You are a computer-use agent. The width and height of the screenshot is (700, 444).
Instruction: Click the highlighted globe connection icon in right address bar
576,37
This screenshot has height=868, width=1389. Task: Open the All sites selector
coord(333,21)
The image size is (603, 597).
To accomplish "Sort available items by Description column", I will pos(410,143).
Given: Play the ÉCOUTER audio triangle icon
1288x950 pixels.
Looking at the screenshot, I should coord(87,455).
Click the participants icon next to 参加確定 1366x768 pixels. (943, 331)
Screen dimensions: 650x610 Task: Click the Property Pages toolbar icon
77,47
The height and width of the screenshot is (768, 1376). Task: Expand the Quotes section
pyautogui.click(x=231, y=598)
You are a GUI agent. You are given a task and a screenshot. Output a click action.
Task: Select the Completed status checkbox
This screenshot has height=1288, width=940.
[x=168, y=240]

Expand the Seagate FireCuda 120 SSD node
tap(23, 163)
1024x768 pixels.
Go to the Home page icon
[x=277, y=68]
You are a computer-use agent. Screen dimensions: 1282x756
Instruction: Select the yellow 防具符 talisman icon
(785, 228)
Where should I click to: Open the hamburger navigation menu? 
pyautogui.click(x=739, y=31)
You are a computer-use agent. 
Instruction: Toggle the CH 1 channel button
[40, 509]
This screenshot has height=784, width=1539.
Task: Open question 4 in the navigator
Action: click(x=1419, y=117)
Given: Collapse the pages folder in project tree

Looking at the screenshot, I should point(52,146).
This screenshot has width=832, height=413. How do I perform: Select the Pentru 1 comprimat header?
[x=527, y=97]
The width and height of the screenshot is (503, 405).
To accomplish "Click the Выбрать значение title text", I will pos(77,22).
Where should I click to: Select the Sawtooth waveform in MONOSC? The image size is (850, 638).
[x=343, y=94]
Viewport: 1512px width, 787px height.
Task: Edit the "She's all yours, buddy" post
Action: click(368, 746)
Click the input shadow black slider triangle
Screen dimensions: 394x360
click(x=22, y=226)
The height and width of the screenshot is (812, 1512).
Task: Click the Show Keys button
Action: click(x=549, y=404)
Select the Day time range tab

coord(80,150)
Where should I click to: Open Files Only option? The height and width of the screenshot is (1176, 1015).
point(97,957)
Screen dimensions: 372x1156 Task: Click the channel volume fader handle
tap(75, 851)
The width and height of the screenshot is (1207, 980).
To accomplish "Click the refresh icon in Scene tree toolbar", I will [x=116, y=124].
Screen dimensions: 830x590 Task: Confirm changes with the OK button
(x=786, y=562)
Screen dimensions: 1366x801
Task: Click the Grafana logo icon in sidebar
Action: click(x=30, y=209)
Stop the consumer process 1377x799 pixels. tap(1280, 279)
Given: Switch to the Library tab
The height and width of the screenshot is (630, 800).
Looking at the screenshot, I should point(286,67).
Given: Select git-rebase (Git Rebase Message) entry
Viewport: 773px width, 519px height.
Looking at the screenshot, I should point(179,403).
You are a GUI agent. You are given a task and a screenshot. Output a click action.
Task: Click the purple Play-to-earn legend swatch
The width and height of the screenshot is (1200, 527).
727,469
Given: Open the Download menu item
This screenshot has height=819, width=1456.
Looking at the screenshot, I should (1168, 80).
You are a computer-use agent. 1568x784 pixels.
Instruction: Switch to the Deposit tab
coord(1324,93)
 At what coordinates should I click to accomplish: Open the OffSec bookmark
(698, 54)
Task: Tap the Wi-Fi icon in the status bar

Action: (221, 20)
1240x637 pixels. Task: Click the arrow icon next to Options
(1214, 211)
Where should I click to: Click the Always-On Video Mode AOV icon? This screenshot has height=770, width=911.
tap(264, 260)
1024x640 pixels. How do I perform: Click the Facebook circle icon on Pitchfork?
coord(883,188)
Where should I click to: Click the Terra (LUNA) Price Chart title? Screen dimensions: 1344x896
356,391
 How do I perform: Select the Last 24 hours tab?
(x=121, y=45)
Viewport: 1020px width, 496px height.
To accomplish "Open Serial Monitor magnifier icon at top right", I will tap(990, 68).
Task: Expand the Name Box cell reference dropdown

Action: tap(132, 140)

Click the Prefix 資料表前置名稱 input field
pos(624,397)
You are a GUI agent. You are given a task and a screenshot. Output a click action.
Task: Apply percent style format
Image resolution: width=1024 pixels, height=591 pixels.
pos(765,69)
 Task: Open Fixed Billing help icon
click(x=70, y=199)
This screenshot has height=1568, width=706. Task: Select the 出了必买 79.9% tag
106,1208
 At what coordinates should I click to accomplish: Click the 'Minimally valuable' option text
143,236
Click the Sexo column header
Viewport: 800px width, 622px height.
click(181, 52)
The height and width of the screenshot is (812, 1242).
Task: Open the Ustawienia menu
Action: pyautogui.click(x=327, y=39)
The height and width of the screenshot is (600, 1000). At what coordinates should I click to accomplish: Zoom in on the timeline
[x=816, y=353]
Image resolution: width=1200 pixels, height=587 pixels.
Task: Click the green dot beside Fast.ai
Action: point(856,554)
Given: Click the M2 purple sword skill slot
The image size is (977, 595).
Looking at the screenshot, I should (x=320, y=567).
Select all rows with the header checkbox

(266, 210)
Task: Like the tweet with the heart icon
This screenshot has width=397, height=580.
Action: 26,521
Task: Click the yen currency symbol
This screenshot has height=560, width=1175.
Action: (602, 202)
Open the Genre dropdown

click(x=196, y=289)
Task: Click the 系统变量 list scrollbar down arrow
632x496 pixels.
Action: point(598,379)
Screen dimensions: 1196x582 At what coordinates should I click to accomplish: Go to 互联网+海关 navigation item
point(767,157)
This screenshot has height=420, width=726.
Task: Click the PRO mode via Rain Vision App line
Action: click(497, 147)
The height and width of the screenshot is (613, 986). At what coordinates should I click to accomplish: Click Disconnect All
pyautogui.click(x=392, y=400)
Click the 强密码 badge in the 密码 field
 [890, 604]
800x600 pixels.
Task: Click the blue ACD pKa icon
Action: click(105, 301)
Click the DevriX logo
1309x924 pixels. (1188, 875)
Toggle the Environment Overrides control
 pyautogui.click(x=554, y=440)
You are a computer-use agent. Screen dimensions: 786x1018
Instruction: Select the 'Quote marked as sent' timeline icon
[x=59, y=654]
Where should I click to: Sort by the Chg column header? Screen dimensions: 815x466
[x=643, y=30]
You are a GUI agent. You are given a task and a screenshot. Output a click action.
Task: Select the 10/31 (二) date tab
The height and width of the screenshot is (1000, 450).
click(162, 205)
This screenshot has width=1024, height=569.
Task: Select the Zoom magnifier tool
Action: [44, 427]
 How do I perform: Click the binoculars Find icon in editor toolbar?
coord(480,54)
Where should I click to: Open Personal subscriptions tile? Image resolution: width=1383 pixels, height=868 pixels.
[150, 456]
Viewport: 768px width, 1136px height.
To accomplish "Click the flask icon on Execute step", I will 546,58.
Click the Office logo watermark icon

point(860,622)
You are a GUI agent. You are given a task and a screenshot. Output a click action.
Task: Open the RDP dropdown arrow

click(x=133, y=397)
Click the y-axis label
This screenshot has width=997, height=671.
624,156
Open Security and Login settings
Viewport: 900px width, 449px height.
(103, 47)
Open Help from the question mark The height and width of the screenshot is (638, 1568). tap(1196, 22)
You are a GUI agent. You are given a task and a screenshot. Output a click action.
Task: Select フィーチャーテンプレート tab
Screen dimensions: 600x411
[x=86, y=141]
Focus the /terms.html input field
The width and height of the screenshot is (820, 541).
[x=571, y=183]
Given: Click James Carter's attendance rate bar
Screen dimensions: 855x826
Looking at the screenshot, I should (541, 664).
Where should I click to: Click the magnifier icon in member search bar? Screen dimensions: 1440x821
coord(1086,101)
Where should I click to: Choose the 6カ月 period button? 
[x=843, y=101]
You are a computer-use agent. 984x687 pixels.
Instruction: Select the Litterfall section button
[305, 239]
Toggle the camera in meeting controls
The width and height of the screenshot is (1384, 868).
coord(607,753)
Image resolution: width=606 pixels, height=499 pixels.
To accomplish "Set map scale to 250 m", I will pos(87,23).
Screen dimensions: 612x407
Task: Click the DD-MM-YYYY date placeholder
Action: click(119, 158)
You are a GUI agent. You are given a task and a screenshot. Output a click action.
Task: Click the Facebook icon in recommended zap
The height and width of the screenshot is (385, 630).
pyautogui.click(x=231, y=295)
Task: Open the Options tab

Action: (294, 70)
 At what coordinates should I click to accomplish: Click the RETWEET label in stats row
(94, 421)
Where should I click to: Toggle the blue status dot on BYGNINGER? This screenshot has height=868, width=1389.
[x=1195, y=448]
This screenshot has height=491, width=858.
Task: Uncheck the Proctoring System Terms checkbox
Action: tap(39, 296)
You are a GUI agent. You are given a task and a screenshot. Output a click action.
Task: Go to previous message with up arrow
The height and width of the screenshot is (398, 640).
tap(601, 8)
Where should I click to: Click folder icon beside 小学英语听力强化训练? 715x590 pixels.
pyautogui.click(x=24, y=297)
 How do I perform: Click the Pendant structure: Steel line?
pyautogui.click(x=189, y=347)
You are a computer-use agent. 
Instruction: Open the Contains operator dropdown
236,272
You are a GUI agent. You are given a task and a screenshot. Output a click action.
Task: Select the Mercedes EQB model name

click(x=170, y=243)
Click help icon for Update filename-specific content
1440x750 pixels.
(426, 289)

________________

Filter the listing for the word "triangle" and copy every line that holds it.

Given: Play the ÉCOUTER audio triangle icon
Click the input shadow black slider triangle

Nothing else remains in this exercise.